If your lender is a bank, they will ask whether your port meets International Finance Corporation (IFC), World Bank (WB), European Bank for Reconstruction and Development (EBRD) and Equator Principles (EPs) requirements. Your project will need to be audited to ensure it meets the criteria.
5. Are you thinking outside the box?
Going in with preconceived ideas such as “it hasn’t been done before” is not always the right approach when considering what’s possible for your project. An excellent example of this is when Brazilian mining company Vale, decided that bigger is better.
Currently recognized as the world’s biggest bulk carriers, Vale built their Valemax (400,000 DWT) class of vessels to save on transport costs. During design, naysayers considered these vessels too big to be built, and there were no ports in the world that could accept vessels with 65m beam, 362m long and 23.0m draft. As of 2020, there are 68 of these vessels plying the world’s seas and calling on multiple ports with 35%-41% less greenhouse gas (GHG) emissions per tonne compared to the standard Capesize vessels.

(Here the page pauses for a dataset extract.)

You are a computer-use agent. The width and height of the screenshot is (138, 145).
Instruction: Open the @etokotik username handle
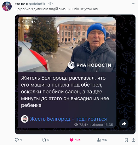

Sometimes you need to think big like Vale and innovate! When predicting the future, you will need support to add your grand ideas to your port masterplan:
- Maybe you want your port to be able to accommodate a Valemax vessel in the future. You may need to plan the layout of the breakwater in the early phases in such a way that deepening of the access channel and turning basin for a Valemax vessel in a later phase does not require modifications to the actual breakwater and does not affect wave calming in the port.
- Or perhaps you want to erect wind turbines to offset greenhouse gas emissions. You may want to consider building a breakwater that allows for the turbines to be constructed on top.
If you don’t plan well, you may be faced with an impact on your commodity supply chain when implementing your outside-the-box ideas.
Don’t find out too late in the project development that these five key questions were not addressed. Your throughput, project upgradability and return on investment may all be at stake - and often it all culminates in that one single node, the port.
About the Author
Jan Matthé, ir. P.Eng., is a Senior Port Engineer at WSP*. He has over 25 years of experience in marine construction, coastal and ports engineering. He has led multidisciplinary design teams from pre-feasibility and site selection, through detailed design and construction. Project experience includes marine structural engineering, asset management, coastal engineering, dredging, bulk handing and heavy haul rail.
* This work was performed by Golder professionals who joined WSP in an acquisition completed in 2021.